Import into QIIME2 as paired reads.
demux and only read pairs in the correct forward orientation will be retained.
Would that work?
Alternatively, with a custom script you could determine whether the first X bases match an expected barcode; if yes, write out the forward/reverse reads as they are, and write out the barcode to a barcodes file; if no, determine whether the first X bases on the reverse read match an expected barcode; if yes, write out the reverse complements, and write out the barcode to the barcodes file.
I hope one of those solutions will solve your issue! Please let us know — this could help us decide how best to support sequence data following your setup in the future.
Indeed, it sounds to me, that you encounter the same problems I had (with the same company?).
If I understood right, the company generates first an amplicon using the barcode+forward primer and reverse primer (without technical sequencing adapters). Then, they clone the amplicon into a vector, which introduces the Illumina sequencing adapater (this reduces PCR bias). I am not sure about the details, but you end up with amplicons oriented in both directions. Therefore, the company joins the reads from the forward run and the reverse run and re-orientates everything in the same direction. For joining they allow a lot of mistakes.
Therefore, I ended up with asking the company for the raw sequencing data (they were downloadable from Illumina basespace) to join and re-orientate them by my own allowing as less joining mistakes as possible. I found this discussion very helpful. Finally I ended up with the following qiime1 script:
thanks for your message and the scripts! I will definitely try them as they seem exactly what I need.
Thank you also for bringing to my attention the qiime1 forum discussion, I also find it very useful.

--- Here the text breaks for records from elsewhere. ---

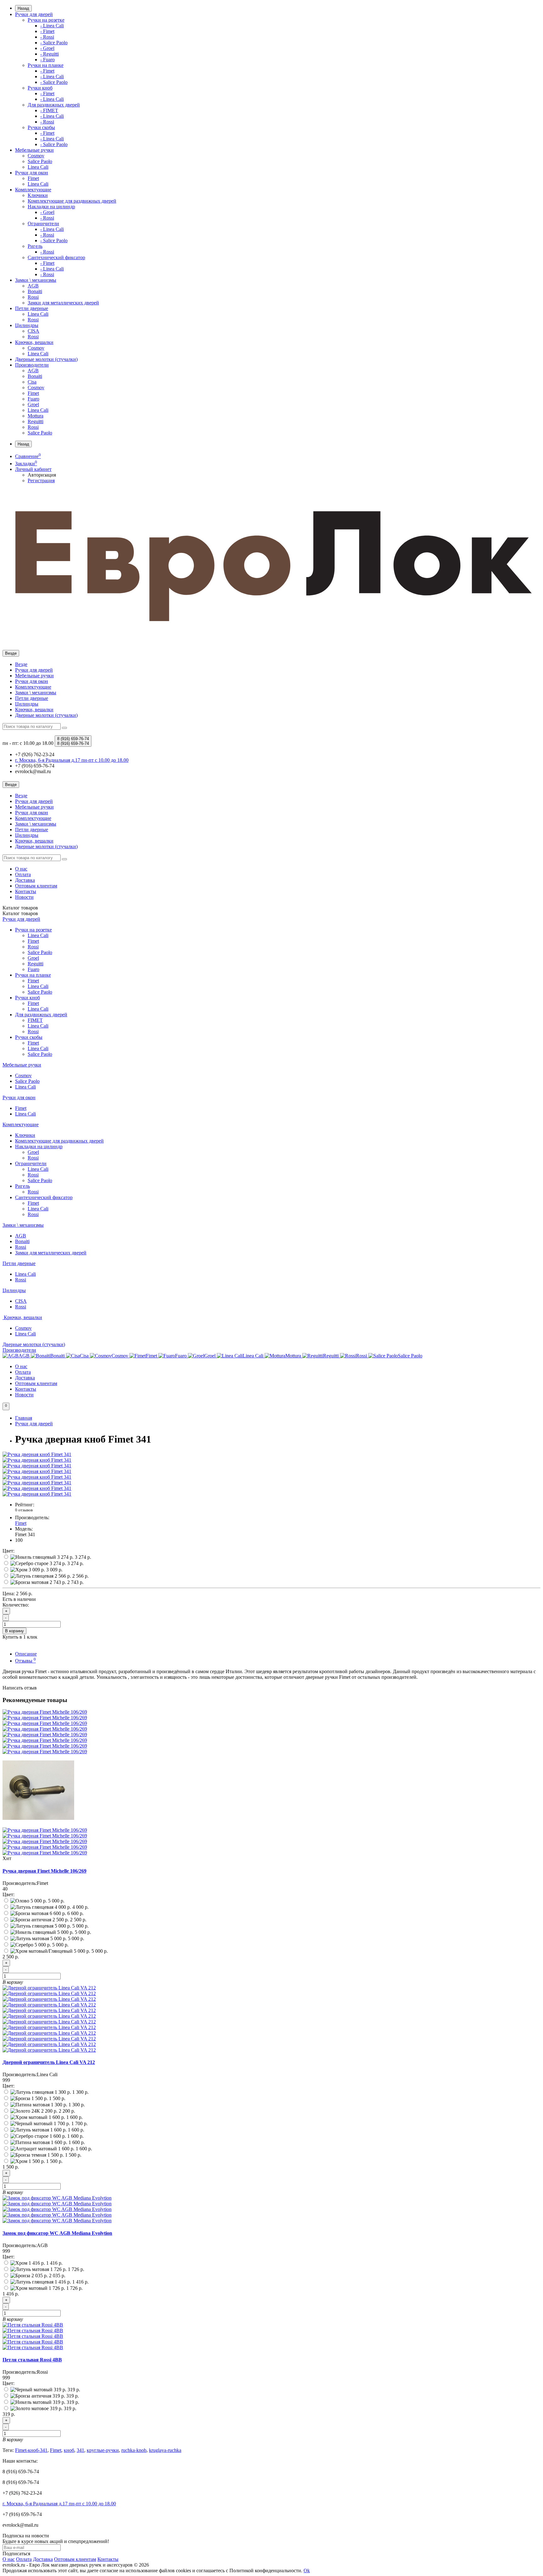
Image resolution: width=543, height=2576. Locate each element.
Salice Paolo (40, 161)
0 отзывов (24, 1510)
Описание (26, 1653)
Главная (23, 1418)
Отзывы (25, 1660)
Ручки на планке (45, 65)
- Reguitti (49, 54)
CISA (33, 331)
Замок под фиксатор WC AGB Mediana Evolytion (57, 2233)
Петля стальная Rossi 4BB (32, 2359)
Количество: (16, 1604)
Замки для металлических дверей (63, 302)
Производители (32, 365)
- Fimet (47, 31)
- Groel (47, 48)
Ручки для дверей (34, 14)
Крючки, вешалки (34, 342)
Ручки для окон (31, 172)
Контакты (25, 891)
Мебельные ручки (34, 150)
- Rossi (47, 37)
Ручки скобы (41, 127)
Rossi (33, 297)
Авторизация (42, 475)
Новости (24, 897)
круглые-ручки (103, 2450)
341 (80, 2450)
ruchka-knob (133, 2450)
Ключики (38, 195)
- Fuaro (47, 59)
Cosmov (36, 155)
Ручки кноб (40, 87)
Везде (21, 664)
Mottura (35, 415)
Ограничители (43, 223)
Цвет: (8, 1550)
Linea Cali (38, 167)
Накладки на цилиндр (51, 206)
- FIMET (49, 110)
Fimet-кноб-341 (31, 2450)
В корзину (14, 1631)
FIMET (35, 1020)
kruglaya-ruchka (165, 2450)
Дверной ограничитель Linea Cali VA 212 (49, 2062)
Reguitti (35, 421)
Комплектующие (33, 189)
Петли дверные (31, 308)
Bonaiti (35, 291)
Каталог (20, 913)
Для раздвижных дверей (54, 104)
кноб (69, 2450)
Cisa (32, 382)
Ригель (35, 246)
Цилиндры (26, 325)
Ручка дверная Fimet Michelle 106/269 (44, 1871)
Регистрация (41, 480)
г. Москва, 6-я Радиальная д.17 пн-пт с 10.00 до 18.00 (59, 2503)
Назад (23, 8)
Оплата (23, 874)
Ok (307, 2570)
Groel (33, 404)
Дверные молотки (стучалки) (46, 359)
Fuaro (33, 398)
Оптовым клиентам (36, 885)
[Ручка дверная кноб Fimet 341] (37, 1454)
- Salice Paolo (54, 42)
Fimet (33, 178)
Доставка (25, 880)
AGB (33, 285)
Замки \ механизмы (35, 280)
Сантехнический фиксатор (56, 257)
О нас (21, 868)
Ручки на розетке (46, 20)
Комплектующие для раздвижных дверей (72, 201)
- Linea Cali (52, 25)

I also happen to have the reverse primers in the sequence, so I will follow the steps that you and @thermokarst described in your thread. Thank you again! They are very informative.
So, would the pipeline look like this? Extract barcodes, join reads, import your sequences to Qiime2 with the multiplexed single-end protocol, demultiplex, then trim fwd and reverse primers, deblur?
And one last question (sorry, I am not very familiar with Ilumina data yet): why wouldn’t it make sense for my reads to be joined? (As a bit of background information, just in case it helps, my amplicon is 291bp long and I have used 2*251bp sequencing).